Das Einzige, was zu hören war, waren stumpfe Schläge aus der Ferne und einstürzende Holzbalken.
Grollen, hämmern, klopfen, rattern, rufen, jammern.
Das Vorbeifahren von Versorgungstransportern und das Klagen der Schwestern aus den provisorisch eingerichteten Lazaretts, das Schluchzen der Nachbarsdame und das Läuten der Kirchturmglocke. Die einst so stolze Flagge unserer Nation hing nur auf Halbmast. Der Marktplatz war voll mit Menschen. Panisch, verzweiflelt, frustriert, resigniert.

Das Alles vernahm ich aus sicherer Entfernung. Ich saß zusammen gekauert in meinem Kinderzimmer, von dem nichts mehr außer eine Wand, ein halbes Bett und eine Uhr übrig geblieben war.
Ich hatte Angst.
Jedes laute Grollen hielt ich für eine erneute Bedrohung, jedes Geräusch einer Säge aus der Ferne für eine Sirene. Mein Kleid war völlig zerrissen. An meinem rechten Bein hatte ich eine große Brandwunde und ich blutete auf der Stirn. Ich war mir nicht sicher, ob ich mir den linken Arm gebrochen hatte oder nicht, aber ich hatte starke Schmerzen. Wo meine Familie war, wusste ich nicht. Ich wusste noch nicht einmal, ob sie noch am Leben war.

Ich nahm die Uhr, welche auf dem Boden lag und starrte sie an. Sie war stehen geblieben in der Nacht, in der die Welt über meinem Kopf zusammenbrach, Feuer fing und Trümmer um sich warf. Es begann um Punkt Mitternacht. Ironischerweise war ich noch wach, obwohl mir meine Mutter verboten hatte, solange wach zu sein. Sie sagte immer, das Dämonen kommen würden und mir alles nehmen würden, was mir lieb und teuer war. Ich hatte diese Redensart immer belächelt. Ich war schließlich kein kleines Kind mehr.

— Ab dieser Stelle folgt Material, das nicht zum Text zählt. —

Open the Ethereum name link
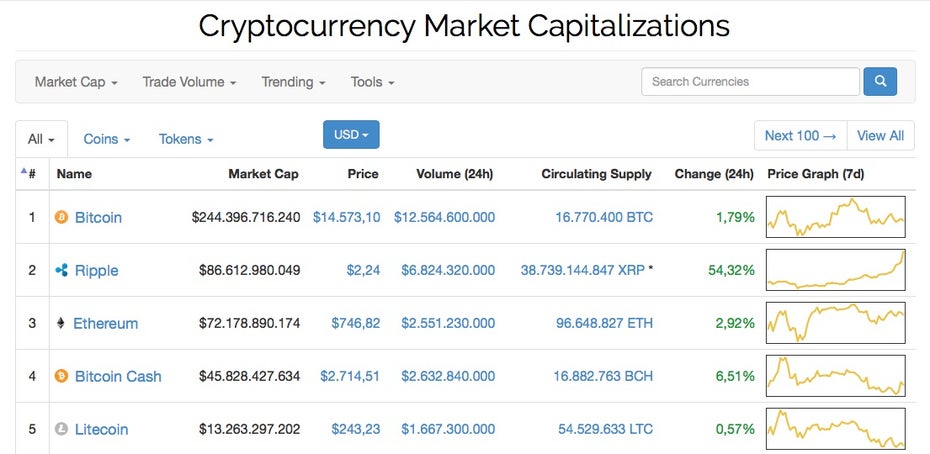Image resolution: width=930 pixels, height=454 pixels. [106, 323]
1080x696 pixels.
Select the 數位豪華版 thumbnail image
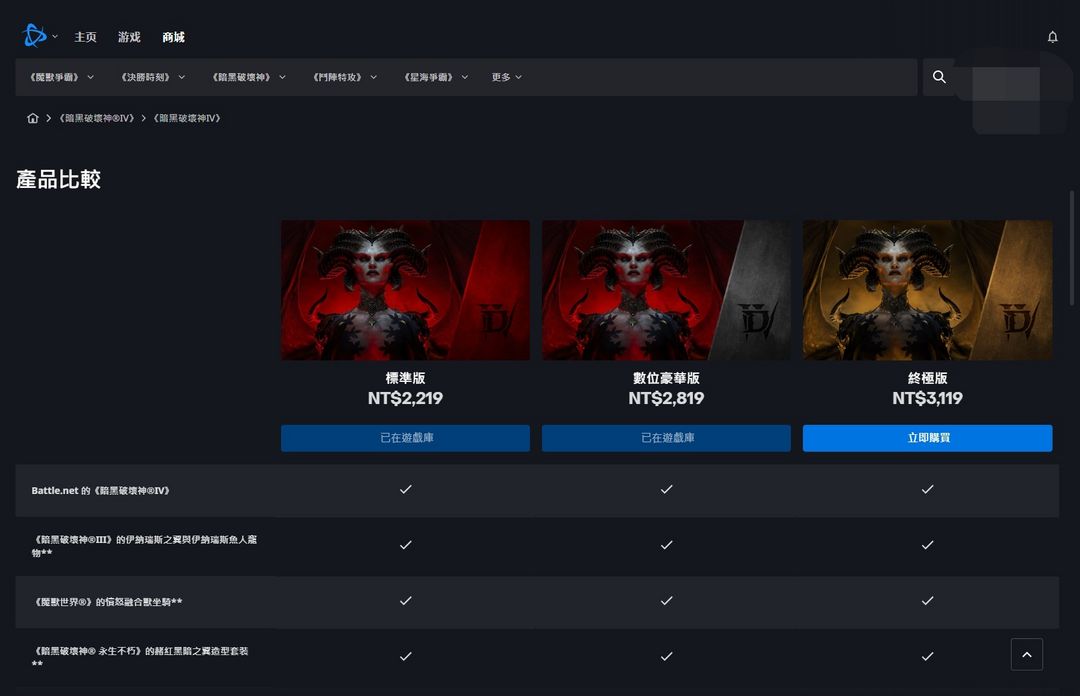coord(666,290)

Ein Schatten unterbrach meine Gedanken.
Ein Junge stand vor mir, ebenfalls mit zerrissenen Klamotten und einer klaffenden Wunde am rechten Arm. Er besaß nur noch einen Schuh, sein anderer Fuss war blank. Sein großer Zeh blutete und der Nagel war eingerissen. Er wankte auf mich zu und streckte seine Hand nach mir.

"Komm mit mir, wir gehen fort."

Ich verstand nicht, was er mir sagen wollte.
Es klang so unbeschwert und unbesorgt.
Es passte nicht in das Szenario, in dem wir uns befanden.

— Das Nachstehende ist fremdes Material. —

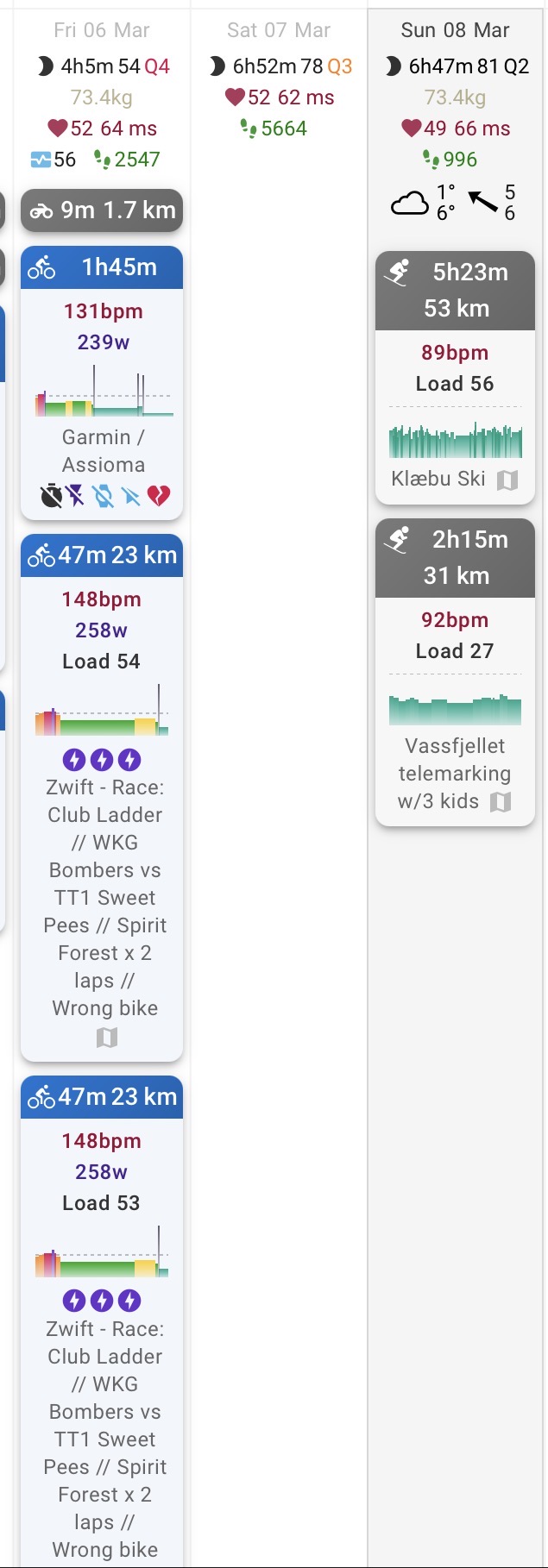Select the Sat 07 Mar day header

pos(279,30)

"Komm, steh auf. Nimm meine Hand, ich bring dich weg von hier."

Ich schaute hinauf zu ihm.
Er lächelte.
Ein warmes und durchdringendes Lächeln.
Ein freudiges Lächeln.

"Komm schon. Lass uns an einen schöneren Ort gehen. Damit du nicht mehr weinen musst."

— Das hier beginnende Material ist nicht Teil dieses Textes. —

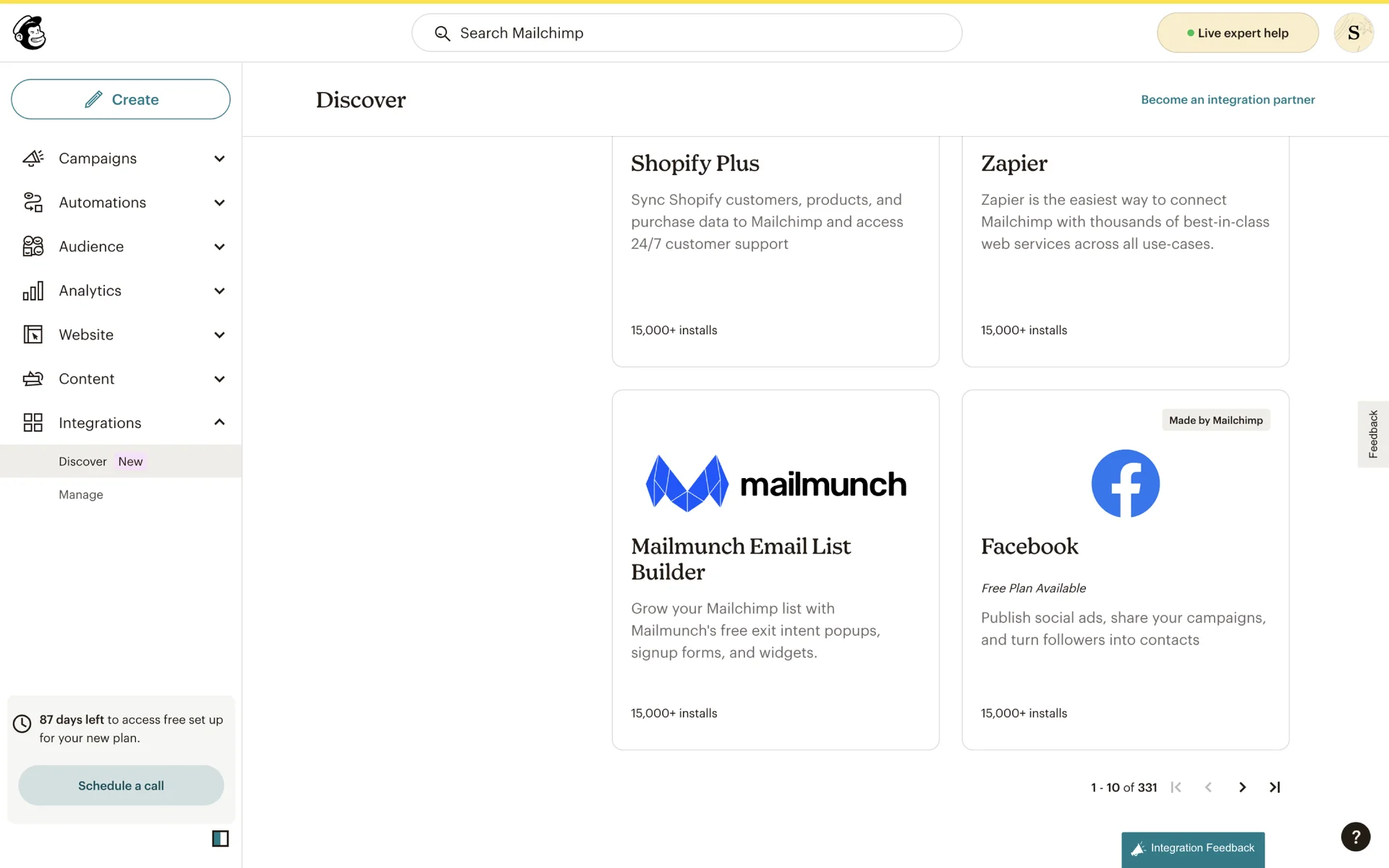Screen dimensions: 1389x868
Task: Click the Mailchimp Freddie logo
Action: [x=30, y=33]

Da bemerkte ich erst, das ich geweint hatte.
Und da bemerkte ich ihn erst so richtig, den Frühling.

La Cipolla
09.02.2011, 11:37
Ich mag genau das grundlegende Konzept, hab ich auch schonmal aufgegriffen. :)
Und der Text gefällt mir auch sehr gut.

Das Problem, das ich in deiner Umsetzung sehe, liegt in der Art und Weise, wie die Gedanken beschrieben werden. Sie wirken sehr ruhig, fast schon analytisch, und das verhindert irgendwie, dass eine passende Stimmung aufkommt. Das könnte man durch nicht ganz so abgehakte Sätze mit unterschiedlicherer Struktur erreichen, oder einfach durch weniger Text, aufs Nötigste kürzen.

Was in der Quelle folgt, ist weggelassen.